There's S3 API compatibility for it. It supports globally distributed clusters. It supports multiple storage polices that can be either replicated or use erasure coding. It's designed for very high availability, very high durability, and high aggregate throughput.

One of my favorite features is being able to create sharable, expiring signed URLs to any object in the cluster.

Some of the common uses for Swift include storing user-generated content (eg images, videos, game saves), static web assets, movies, scientific data sets, backups, document sharing, VM and container images, etc.

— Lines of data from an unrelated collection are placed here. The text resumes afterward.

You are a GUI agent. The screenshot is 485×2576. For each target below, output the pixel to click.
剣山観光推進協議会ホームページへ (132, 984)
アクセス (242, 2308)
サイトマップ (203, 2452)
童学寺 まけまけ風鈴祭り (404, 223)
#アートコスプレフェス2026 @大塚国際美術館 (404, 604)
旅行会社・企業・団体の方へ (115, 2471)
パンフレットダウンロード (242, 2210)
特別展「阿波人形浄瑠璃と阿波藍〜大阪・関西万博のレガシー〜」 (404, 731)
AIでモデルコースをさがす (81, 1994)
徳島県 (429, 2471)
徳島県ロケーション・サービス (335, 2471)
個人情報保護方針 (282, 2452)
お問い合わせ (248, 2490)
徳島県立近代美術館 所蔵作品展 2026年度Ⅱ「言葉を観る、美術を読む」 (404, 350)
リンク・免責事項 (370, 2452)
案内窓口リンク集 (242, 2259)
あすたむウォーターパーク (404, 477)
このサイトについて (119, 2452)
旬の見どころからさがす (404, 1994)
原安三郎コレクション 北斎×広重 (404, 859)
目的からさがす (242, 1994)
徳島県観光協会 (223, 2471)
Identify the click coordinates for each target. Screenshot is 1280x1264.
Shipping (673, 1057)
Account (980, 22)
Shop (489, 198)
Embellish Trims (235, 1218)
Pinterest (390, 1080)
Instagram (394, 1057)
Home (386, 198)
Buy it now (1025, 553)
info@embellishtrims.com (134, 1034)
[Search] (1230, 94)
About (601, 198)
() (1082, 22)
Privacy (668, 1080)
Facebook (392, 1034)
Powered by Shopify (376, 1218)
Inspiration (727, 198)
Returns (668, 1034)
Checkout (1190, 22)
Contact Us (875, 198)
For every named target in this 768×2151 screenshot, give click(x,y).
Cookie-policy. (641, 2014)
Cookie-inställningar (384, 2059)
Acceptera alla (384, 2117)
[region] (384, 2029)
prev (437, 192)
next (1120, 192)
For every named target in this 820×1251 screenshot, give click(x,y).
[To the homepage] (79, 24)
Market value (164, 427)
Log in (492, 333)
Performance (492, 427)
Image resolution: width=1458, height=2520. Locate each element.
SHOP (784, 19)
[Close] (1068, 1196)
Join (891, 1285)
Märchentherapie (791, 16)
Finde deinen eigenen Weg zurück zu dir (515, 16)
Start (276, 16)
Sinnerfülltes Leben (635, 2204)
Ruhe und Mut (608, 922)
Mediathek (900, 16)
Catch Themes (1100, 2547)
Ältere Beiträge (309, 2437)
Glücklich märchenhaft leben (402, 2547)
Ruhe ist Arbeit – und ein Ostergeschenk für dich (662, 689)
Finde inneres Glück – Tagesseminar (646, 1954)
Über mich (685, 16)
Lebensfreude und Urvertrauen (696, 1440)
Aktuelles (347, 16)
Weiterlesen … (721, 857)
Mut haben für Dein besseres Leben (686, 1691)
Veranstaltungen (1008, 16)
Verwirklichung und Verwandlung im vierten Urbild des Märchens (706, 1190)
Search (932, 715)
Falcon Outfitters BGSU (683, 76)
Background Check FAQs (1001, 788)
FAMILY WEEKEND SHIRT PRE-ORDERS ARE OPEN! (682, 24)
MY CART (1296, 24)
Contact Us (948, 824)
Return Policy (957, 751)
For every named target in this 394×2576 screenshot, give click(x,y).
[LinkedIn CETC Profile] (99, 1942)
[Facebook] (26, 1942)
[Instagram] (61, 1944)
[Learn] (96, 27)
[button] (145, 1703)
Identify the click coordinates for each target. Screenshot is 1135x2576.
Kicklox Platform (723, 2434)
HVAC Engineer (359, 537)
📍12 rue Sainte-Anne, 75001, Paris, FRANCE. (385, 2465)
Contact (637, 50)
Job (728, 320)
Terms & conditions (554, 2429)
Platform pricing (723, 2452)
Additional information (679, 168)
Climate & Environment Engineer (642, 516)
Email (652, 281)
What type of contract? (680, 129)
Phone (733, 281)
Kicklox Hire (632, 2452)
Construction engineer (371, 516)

API docs: - https://developer.openstack.org/api-ref/object-storage/

Docs: - http://swift.openstack.org

Vagrant All-In-One setup: - https://github.com/swiftstack/vagrant-swift-all-in-one

Come say hi! - #openstack-swift on freenode IRC (I'm notmyname)

4 comments

For those who might not know and didn't look at his profile, notmyname "contributes to" Swift in the sense of being its technical lead.
Just a quick question, how good is the S3 compatibility layer? Can I switch, say, a Rails app to use Swift easily?
We had been using S3 in the past and needed to move to Swift due to high cost of S3. Our integration just took a day. Most of the things went smooth and as far as I remember, only some of the meta properties were different, that's all. I can't recommend Swift highly enough.
Okay, I'm on board.

Where's your docker file and "migrate from S3 to OpenStack Swift in 20 minutes or less tutorial"?

We're looking at minio/riak and now you as alternatives to S3.

Is there a recent-ish comparison with ceph's radosgw?